Xiao An,Jiaxing Sun,Zihan Gui,Wei He
2024-11-27
Abstract:With the rapid development of Large Vision-Language Models (VLMs), both general-domain models and those specifically tailored for remote sensing Earth observation, have demonstrated exceptional perception and reasoning abilities within this specific field. However, the current absence of a comprehensive benchmark for holistically evaluating the remote sensing capabilities of these VLMs represents a significant gap. To bridge this gap, we propose COREval, the first benchmark designed to comprehensively and objectively evaluate the hierarchical remote sensing capabilities of VLMs. Concentrating on 2 primary capability dimensions essential to remote sensing: perception and reasoning, we further categorize 6 secondary dimensions and 22 leaf tasks to ensure a well-rounded assessment coverage for this specific field. COREval guarantees the quality of the total of 6,263 problems through a rigorous process of data collection from 50 globally distributed cities, question construction and quality control, and the format of multiple-choice questions with definitive answers allows for an objective and straightforward evaluation of VLM performance.
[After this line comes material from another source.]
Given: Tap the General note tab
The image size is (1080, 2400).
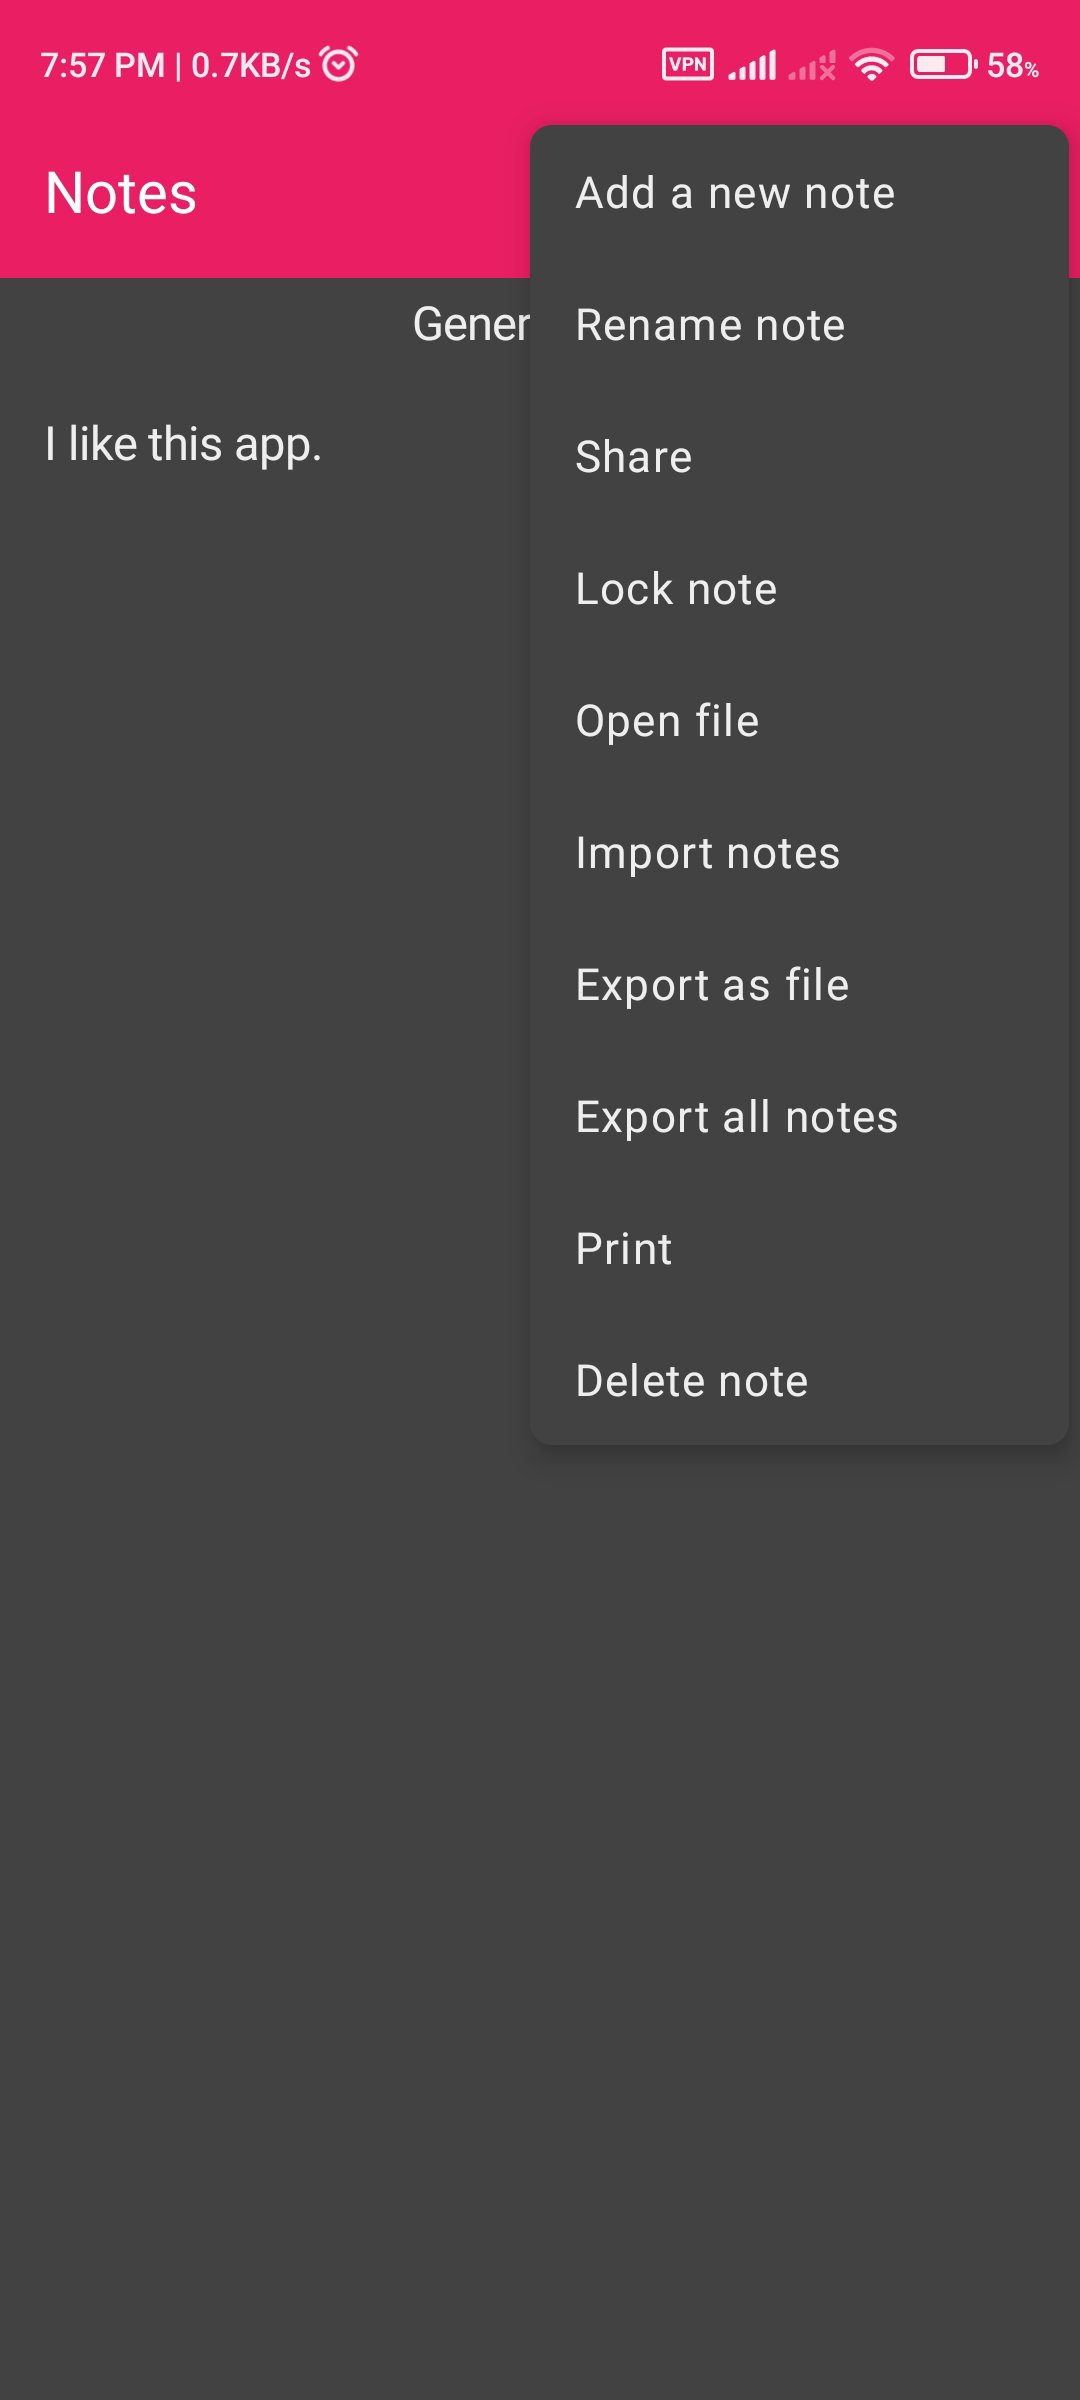Looking at the screenshot, I should (471, 325).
We conducted a holistic evaluation of 13 prominent open-source VLMs from both the general and remote sensing domains, highlighting current shortcomings in their remote sensing capabilities and providing directions for improvements in their application within this specialized context. We hope that COREval will serve as a valuable resource and offer deeper insights into the challenges and potential of VLMs in the field of remote sensing.
Computer Vision and Pattern Recognition
What problem does this paper attempt to address?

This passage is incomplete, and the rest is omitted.